Lo dichiara l’assessore regionale alle Politiche agricole, alimentari e forestali, Carmine Cicala, commentando il riconoscimento ufficiale del “Distretto del Cibo Alto Basento – Val Camastra” da parte della Direzione Generale per le Politiche Agricole, Alimentari e Forestali della Regione Basilicata.
Il provvedimento conclude positivamente l’istruttoria prevista dalla normativa nazionale e regionale sui Distretti del Cibo, strumenti pensati per sostenere sviluppo territoriale, coesione sociale, sicurezza alimentare e sostenibilità ambientale.
Il Distretto coinvolge 14 Comuni dell’area Alto Basento-Val Camastra: Abriola, Albano di Lucania, Anzi, Bella, Brindisi Montagna, Calvello, Campomaggiore, Laurenzana, Picerno, Sant’Angelo Le Fratte, Sasso di Castalda, Satriano di Lucania, Savoia di Lucania e Trivigno.

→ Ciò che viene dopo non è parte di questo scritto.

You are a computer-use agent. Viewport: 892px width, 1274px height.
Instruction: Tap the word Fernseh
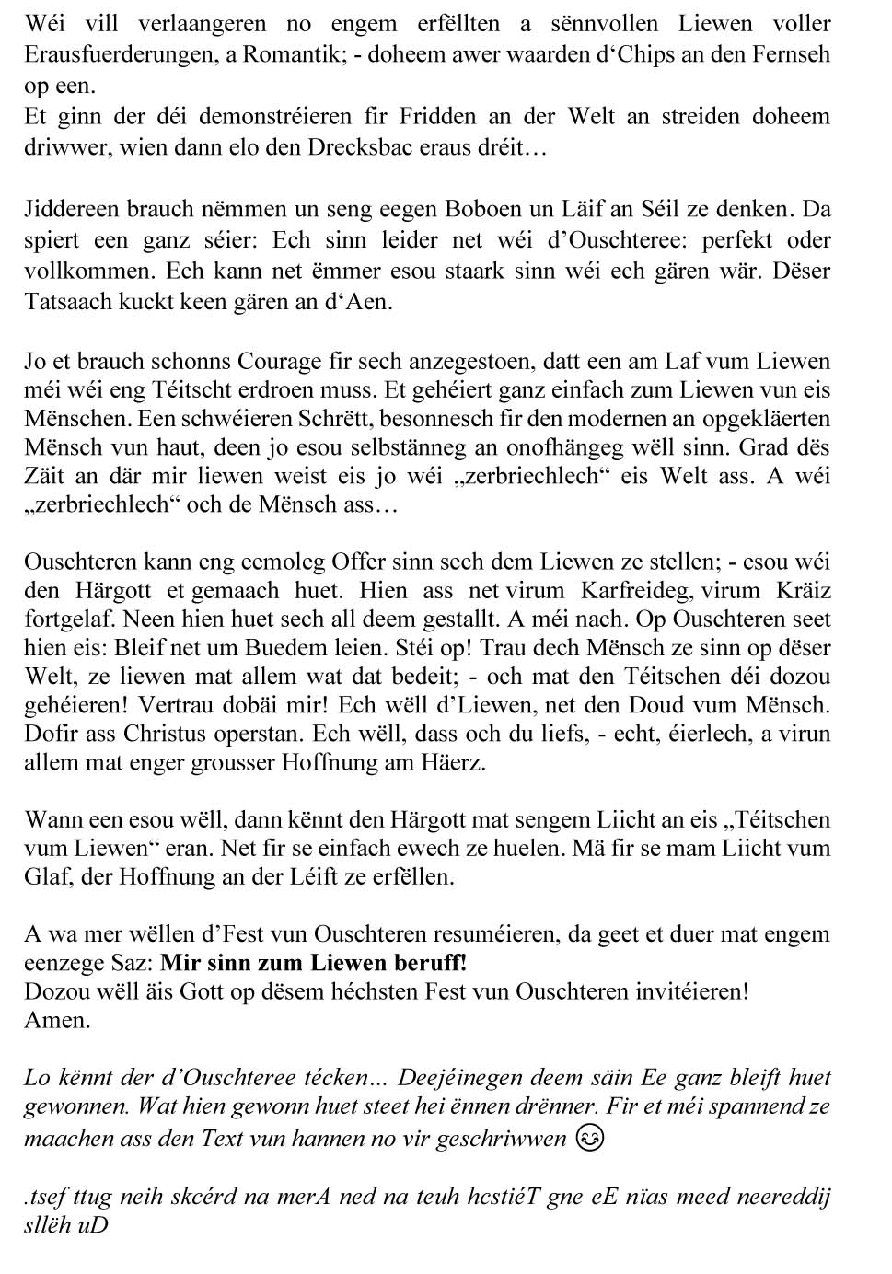789,55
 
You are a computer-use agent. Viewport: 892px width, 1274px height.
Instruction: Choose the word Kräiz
804,590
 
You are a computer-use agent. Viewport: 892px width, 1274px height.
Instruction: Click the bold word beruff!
416,963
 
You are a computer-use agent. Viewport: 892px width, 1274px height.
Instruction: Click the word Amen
57,1020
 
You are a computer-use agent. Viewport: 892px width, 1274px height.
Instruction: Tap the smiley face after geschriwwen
589,1138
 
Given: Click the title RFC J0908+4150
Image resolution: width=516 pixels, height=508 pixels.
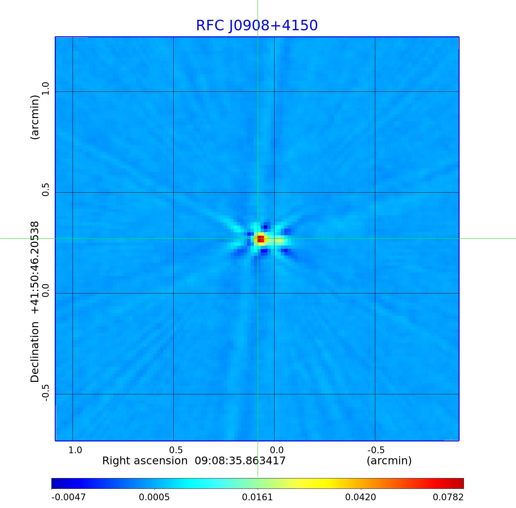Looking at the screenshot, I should [x=257, y=26].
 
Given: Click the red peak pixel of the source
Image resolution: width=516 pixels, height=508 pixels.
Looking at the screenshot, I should [x=261, y=239].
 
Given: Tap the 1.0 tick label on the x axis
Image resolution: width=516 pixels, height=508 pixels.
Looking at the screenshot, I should [x=75, y=450].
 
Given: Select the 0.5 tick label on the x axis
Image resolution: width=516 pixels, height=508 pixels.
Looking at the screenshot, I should [x=176, y=450].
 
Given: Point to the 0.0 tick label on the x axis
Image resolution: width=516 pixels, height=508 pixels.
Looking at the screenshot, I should [x=276, y=450].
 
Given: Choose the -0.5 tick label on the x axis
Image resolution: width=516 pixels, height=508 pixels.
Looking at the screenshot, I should [x=376, y=450].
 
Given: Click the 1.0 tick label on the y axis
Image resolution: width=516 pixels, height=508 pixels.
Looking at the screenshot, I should [x=46, y=89].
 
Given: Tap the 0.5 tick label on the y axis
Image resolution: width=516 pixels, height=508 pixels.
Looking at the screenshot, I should [x=46, y=190].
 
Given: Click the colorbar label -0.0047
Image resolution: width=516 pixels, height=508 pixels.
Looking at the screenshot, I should [x=69, y=497].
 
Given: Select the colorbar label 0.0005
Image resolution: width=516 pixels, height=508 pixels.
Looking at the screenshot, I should [x=154, y=497].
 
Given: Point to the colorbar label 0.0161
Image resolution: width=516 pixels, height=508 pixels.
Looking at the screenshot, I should [x=257, y=497].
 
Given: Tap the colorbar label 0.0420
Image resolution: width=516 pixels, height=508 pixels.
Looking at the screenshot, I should [x=360, y=497].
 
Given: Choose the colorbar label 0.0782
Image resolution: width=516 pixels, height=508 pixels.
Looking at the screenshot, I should [x=448, y=497].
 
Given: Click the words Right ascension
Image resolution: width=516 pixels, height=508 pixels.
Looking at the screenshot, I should [x=144, y=461].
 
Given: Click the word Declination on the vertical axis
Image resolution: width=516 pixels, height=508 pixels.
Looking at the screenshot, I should [x=35, y=352].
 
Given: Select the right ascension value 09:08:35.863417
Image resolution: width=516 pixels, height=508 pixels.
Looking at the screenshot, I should [x=240, y=461].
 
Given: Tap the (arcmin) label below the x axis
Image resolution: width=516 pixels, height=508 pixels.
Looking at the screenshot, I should [x=389, y=461].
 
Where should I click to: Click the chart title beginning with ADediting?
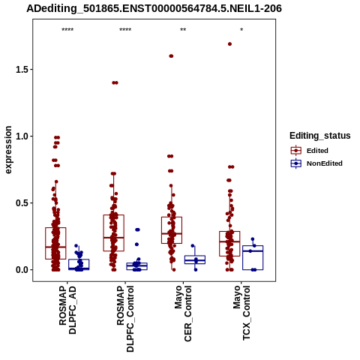point(154,8)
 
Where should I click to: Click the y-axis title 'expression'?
point(8,150)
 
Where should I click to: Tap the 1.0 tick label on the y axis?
point(22,136)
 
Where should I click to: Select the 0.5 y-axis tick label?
point(22,203)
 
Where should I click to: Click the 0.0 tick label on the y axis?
point(22,270)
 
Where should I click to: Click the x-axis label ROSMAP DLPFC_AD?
point(68,310)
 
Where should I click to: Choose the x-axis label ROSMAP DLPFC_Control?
point(125,319)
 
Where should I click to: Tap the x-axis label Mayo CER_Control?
point(183,314)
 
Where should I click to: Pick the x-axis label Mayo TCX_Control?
point(242,314)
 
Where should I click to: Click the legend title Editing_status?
point(320,136)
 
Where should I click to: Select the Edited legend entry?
point(309,151)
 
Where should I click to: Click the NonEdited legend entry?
point(316,164)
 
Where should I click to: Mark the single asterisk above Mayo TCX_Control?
point(242,30)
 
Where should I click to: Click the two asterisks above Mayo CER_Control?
point(183,30)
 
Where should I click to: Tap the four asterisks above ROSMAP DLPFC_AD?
point(68,30)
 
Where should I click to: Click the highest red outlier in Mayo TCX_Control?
point(230,44)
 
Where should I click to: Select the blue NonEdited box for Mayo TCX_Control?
point(253,258)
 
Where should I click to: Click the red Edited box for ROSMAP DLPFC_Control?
point(114,233)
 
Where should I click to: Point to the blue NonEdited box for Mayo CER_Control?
point(195,260)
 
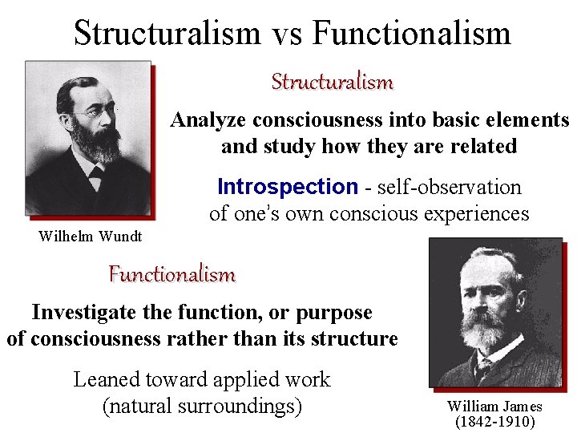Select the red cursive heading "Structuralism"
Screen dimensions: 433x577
point(332,82)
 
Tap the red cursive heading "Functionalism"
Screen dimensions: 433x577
point(172,274)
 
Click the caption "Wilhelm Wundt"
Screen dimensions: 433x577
point(91,236)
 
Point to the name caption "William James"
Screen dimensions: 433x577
point(494,407)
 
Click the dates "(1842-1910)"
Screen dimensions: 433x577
point(494,421)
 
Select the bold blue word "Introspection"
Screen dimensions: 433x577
point(287,187)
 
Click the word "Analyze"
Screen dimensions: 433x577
point(208,120)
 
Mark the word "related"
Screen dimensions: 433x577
point(483,147)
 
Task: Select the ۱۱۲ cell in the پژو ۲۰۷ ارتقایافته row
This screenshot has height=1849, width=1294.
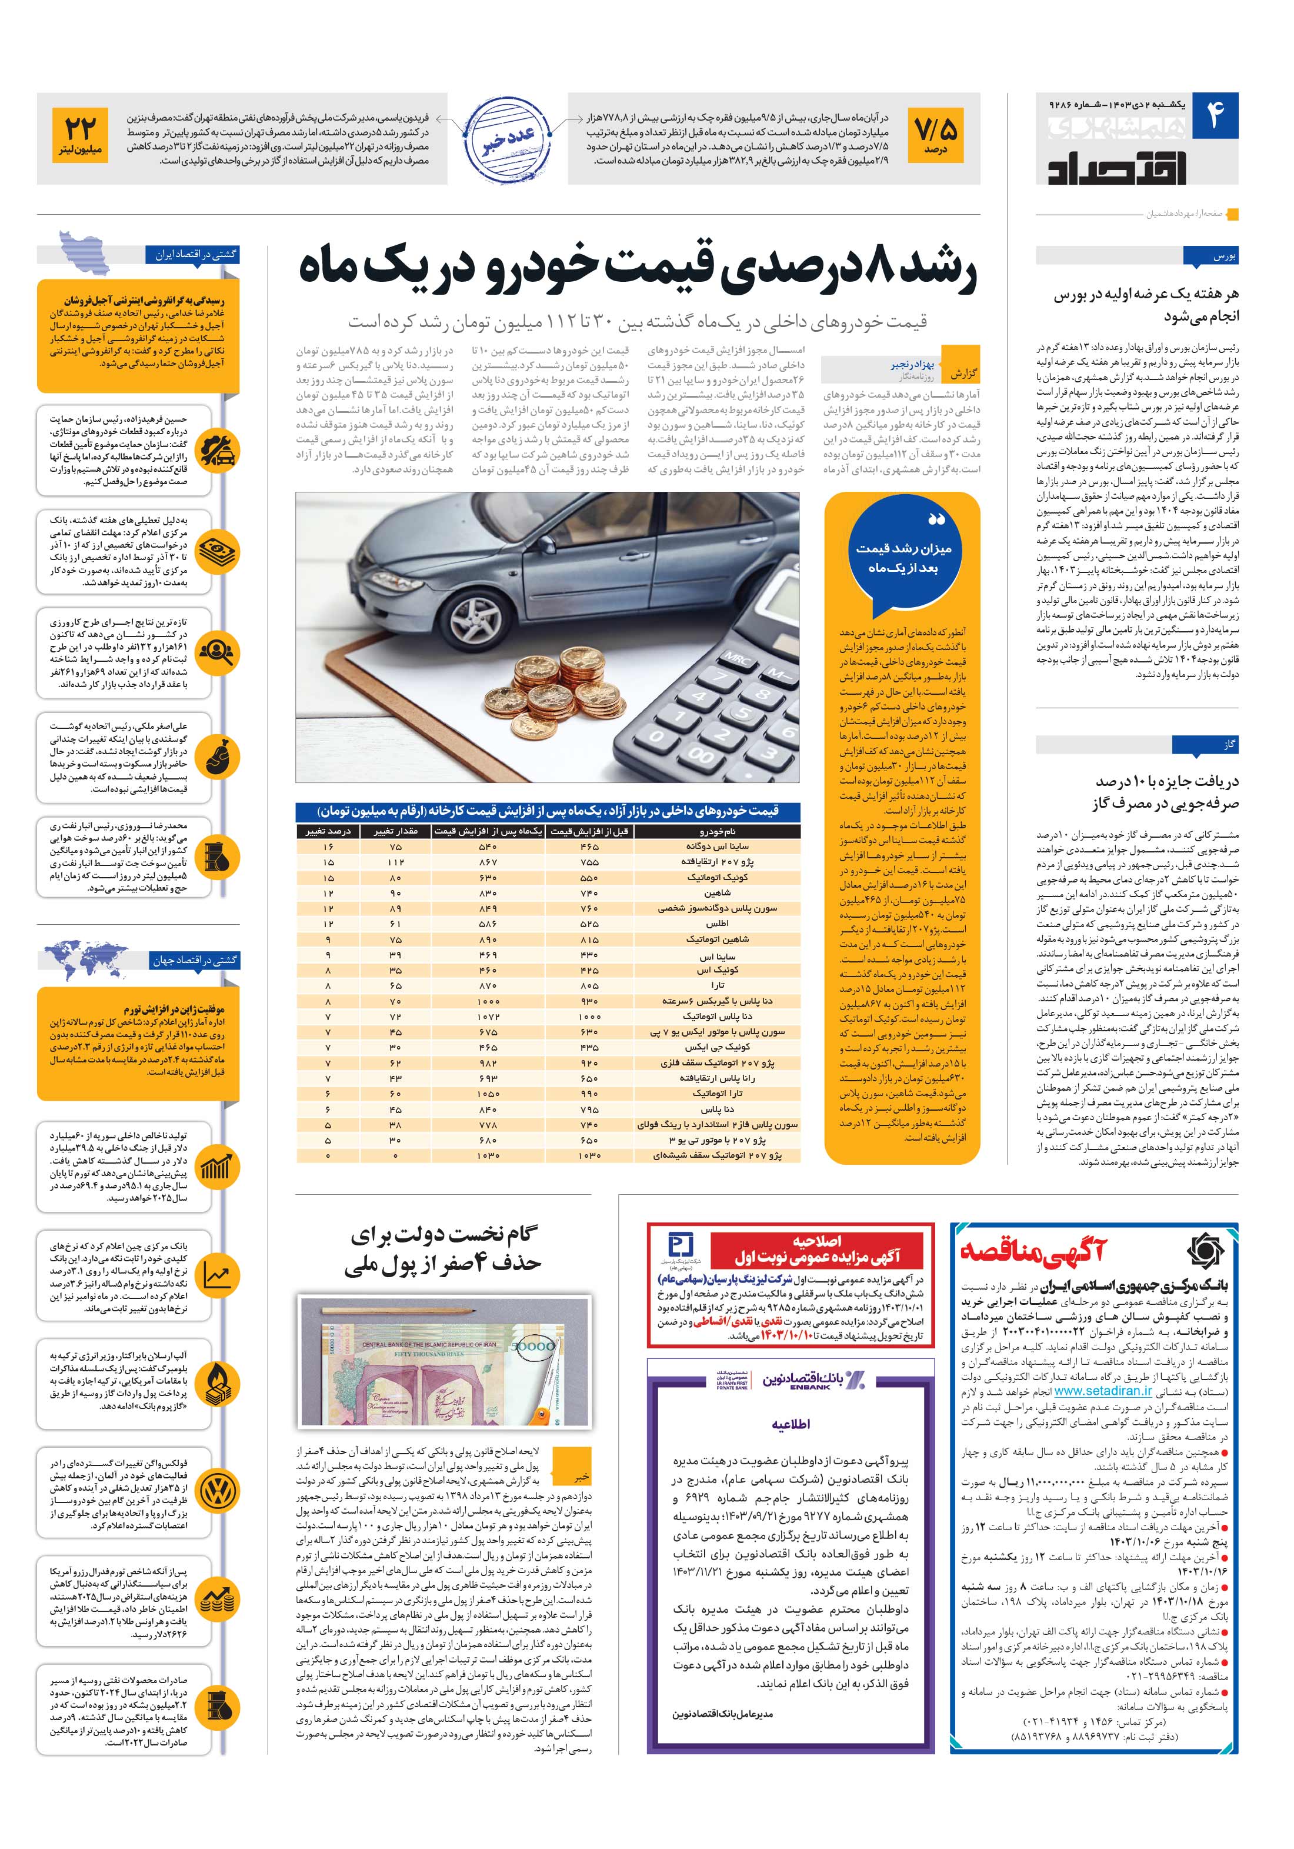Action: (x=395, y=862)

«I Distretti del Cibo – aggiunge Cicala – non sono semplicemente strumenti amministrativi, ma reti territoriali che aiutano imprese agricole, trasformatori e operatori locali a lavorare insieme, rafforzando filiere, qualità produttiva e capacità di attrarre opportunità. Significa creare condizioni migliori per generare occupazione, sostenere il tessuto economico locale e valorizzare le specificità che rendono unica ogni area della Basilicata».
L’assessore sottolinea anche il valore ambientale e sociale dell’iniziativa: «Quando si costruiscono percorsi integrati legati all’agricoltura, si tutela anche il paesaggio rurale, si promuovono modelli produttivi più sostenibili e si contribuisce a mantenere vive le comunità locali. È una visione che guarda al futuro senza perdere il legame con le radici».
«Come Regione – conclude Cicala – continueremo a sostenere con convinzione questi percorsi perché rappresentano una leva concreta di crescita economica, valorizzazione territoriale e attrattività anche sotto il profilo turistico e culturale. La capacità di fare sistema attorno al cibo, alle produzioni di qualità e all’identità dei territori può diventare un elemento sempre più strategico per il futuro della Basilicata».
Il provvedimento sarà trasmesso al Ministero dell’Agricoltura, della Sovranità Alimentare e Foreste per l’iscrizione nel Registro nazionale dei Distretti del Cibo.